The US Department of Justice released a parallel statement reinforcing that the international tribunal holds absolute zero legal authority over American citizens, regardless of where they reside or travel globally.
Blanche defended the boycott by citing domestic law, arguing that the US Constitution exclusively gives judicial power to domestic courts. He asserted that American nationals should never be subjected to an unaccountable external panel, while also chiding the global body for unevenly applying its rules, a habit he claimed damages its institutional credibility.
The International Criminal Court did not immediately respond to inquiries seeking a formal statement regarding the American non-cooperation directive on Thursday.
The tensions between the US and the ICC are ongoing.
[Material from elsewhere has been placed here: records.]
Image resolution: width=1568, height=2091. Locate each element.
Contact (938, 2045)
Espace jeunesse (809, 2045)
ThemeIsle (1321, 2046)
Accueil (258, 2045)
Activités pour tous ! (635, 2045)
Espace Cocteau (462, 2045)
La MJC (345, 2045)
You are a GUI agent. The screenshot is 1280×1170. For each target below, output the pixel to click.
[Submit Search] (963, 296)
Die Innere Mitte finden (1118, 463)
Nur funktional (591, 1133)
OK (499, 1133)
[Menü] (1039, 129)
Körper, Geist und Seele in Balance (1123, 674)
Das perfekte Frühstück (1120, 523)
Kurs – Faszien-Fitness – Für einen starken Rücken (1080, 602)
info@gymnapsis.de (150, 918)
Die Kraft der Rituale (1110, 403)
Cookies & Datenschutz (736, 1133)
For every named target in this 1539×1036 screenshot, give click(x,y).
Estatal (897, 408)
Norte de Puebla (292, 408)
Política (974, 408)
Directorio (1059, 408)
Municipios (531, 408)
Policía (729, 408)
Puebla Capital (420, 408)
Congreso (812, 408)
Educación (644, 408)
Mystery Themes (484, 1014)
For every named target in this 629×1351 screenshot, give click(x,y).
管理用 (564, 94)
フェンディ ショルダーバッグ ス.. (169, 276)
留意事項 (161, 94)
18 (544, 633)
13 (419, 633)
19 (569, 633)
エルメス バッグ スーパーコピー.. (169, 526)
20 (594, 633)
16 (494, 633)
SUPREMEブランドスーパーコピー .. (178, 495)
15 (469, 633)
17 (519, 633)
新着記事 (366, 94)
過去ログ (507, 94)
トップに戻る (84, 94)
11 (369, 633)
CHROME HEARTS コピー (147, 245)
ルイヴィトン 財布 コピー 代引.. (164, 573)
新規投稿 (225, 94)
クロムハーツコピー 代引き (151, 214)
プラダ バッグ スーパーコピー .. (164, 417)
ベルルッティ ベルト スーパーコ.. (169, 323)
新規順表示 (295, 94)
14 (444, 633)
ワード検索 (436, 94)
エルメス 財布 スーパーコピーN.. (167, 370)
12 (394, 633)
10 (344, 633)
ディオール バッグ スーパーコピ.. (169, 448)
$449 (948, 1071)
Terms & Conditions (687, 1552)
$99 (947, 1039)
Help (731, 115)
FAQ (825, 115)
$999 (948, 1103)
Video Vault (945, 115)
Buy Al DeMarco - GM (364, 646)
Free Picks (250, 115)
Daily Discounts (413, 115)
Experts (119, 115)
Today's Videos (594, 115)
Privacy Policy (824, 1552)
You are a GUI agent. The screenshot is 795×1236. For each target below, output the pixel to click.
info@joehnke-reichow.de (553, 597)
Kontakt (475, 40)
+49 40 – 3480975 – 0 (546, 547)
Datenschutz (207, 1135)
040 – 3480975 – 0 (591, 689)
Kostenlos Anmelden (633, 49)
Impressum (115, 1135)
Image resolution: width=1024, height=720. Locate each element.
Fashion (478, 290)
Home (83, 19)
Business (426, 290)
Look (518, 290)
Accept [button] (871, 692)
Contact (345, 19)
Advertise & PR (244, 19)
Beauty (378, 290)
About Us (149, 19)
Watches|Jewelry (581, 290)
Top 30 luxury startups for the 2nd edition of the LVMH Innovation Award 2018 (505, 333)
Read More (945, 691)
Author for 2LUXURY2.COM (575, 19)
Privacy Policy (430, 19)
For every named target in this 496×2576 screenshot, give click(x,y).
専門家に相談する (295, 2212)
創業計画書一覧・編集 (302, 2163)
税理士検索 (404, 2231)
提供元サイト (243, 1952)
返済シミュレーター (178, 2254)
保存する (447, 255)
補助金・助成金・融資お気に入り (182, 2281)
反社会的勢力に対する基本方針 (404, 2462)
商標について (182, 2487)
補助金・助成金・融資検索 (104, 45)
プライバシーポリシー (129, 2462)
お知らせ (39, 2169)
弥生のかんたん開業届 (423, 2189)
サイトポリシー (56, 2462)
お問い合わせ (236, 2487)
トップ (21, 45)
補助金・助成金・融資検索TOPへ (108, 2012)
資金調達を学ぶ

Last year, the Trump administration imposed sanctions on four senior members of the ICC for their roles in pursuing cases against American and Israeli officials.
Washington enacted the restrictions to retaliate against the Hague-based war tribunal after it approved an arrest warrant for Prime Minister Benjamin Netanyahu, alongside an older, separate ICC investigation exploring suspected war crimes committed by American military personnel in Afghanistan.
Three of the ICC judges who were sanctioned launched a legal challenge against the sanctions in late June, asserting that the measures are fundamentally illegal.
The plaintiffs argue that the administration's punitive measures were deliberately engineered as an improper, extrajudicial campaign designed to penalize the bench and force compliance.